— start Available records —
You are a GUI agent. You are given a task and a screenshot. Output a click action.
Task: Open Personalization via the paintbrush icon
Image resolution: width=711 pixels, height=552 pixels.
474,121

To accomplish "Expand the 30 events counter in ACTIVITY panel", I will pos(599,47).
— end Available records —
— start Available records —
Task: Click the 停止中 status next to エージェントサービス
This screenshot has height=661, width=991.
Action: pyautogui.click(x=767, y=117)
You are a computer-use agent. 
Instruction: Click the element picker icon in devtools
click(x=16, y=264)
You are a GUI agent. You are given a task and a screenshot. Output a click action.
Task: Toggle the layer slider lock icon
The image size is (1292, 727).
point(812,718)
— end Available records —
— start Available records —
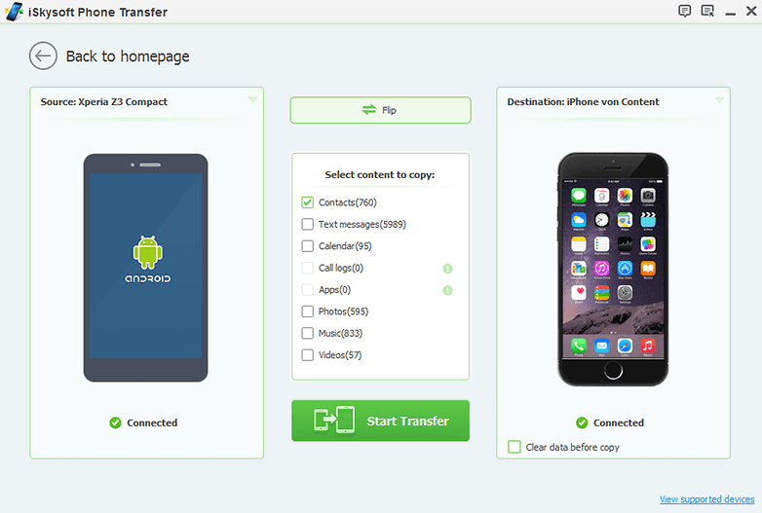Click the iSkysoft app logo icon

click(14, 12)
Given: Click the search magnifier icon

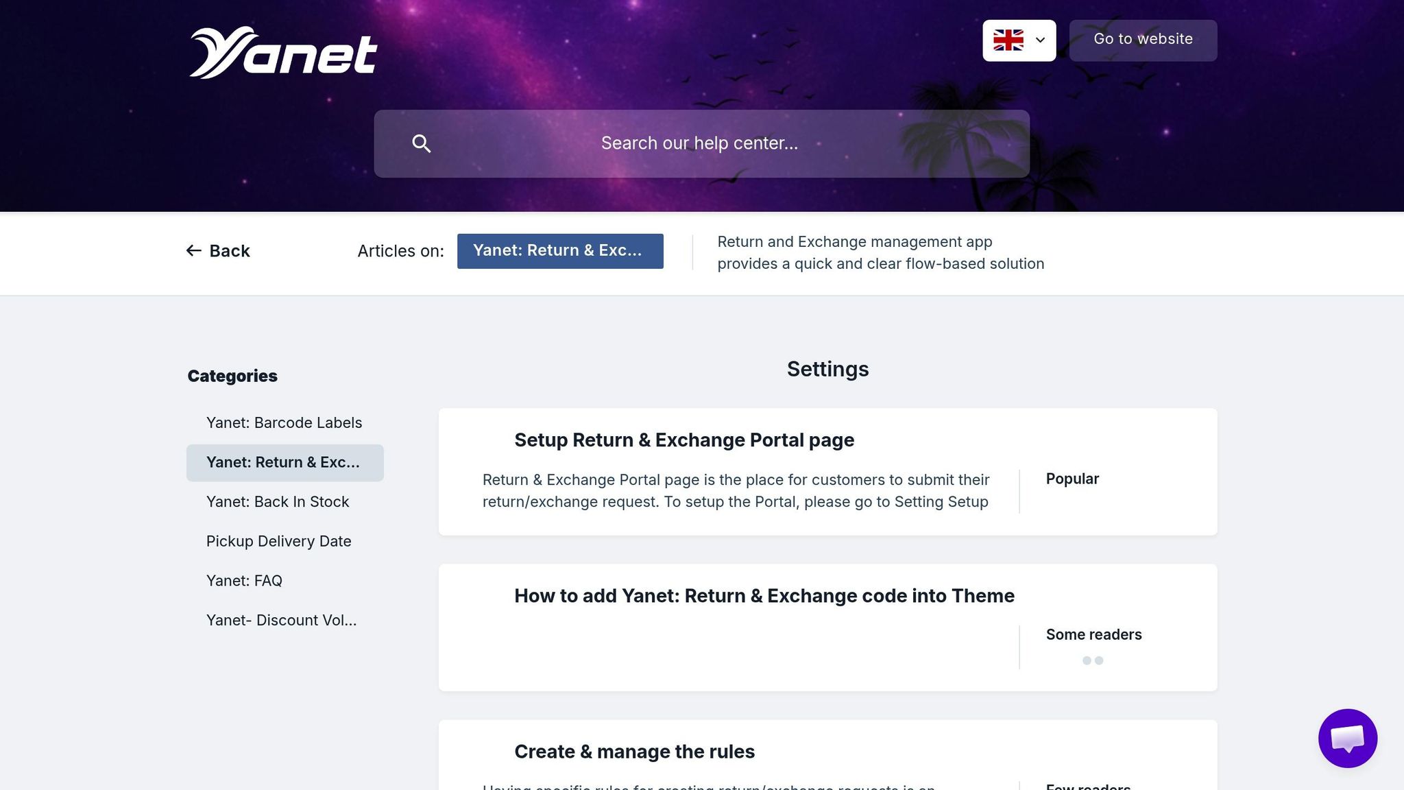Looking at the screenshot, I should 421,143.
— end Available records —
List each line of the data above that contains the string "width".

Image resolution: width=711 pixels, height=552 pixels.
This screenshot has height=661, width=991.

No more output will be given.